Lack of leadership & Governance may lead us without water one day


The Pakistan Council of Research in Water Resources (PCRWR) has warned that the country will approach absolute water scarcity by 2025.

According to a report available with The Express Tribune, Pakistan touched the ‘water stress line’ in 1990 and crossed the ‘water scarcity line’ in 2005. If this situation continues, then chances are high the country will face acute water shortage or drought-like situation in the near future, the study predicts.

Water scarcity ‘biggest threat’ to Pakistan

To deal with the upcoming situation, there is a need to carry out research at various levels to find out the best possible solutions. “Unfortunately, the PCRWR has no funds to ensure sustainable research,” an official of the science and technology (S&T) ministry says.

The PCRWR is an apex body of the S&T ministry responsible for carrying out, coordinating, organising and promoting research in various aspects of water resources.

The official talking on the condition of anonymity said the PCRWR recently asked the government to create an endowment fund within the PCRWR for the purpose of research and development activities.

According to PCRWR documents, the objective behind the endowment fund is to avoid its dependence on the annual Public-Sector Development Programme (PSDP) and on recurring budget expenses on research. The council has sought Rs50 million for the government.

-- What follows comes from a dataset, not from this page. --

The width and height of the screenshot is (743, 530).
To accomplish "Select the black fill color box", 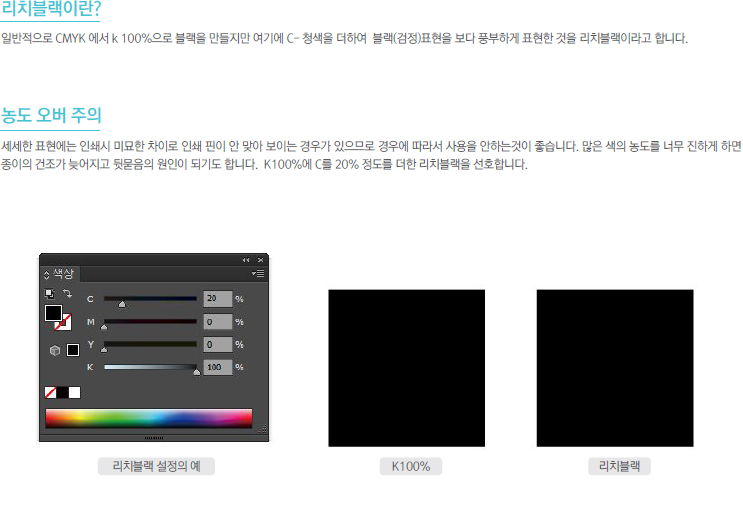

The fund also aims to focus on water scarcity for agriculture and poverty alleviation by carrying out surveys at various levels without wasting time to obtain PSDP funds, the documents state.

Why Pakistan will soon become a water scarce country

The primary source of funds shall be from the income of the proposed endowment funds and the savings out of the research projects awarded by the international and national donors to the PCRWR with the seed-money of Rs50 million coming from the government.

“The funds will help continue and sustain research activities, which are the need of the hour in a country like Pakistan where rising population is decreasing per capita water availability,” the S&T official said.

The focal person for the S&T ministry, Mohammad Khalid Siddiqui, admitted a scarcity of funds at the PCRWR for which efforts were underway to convince the government to allocate a spare budget.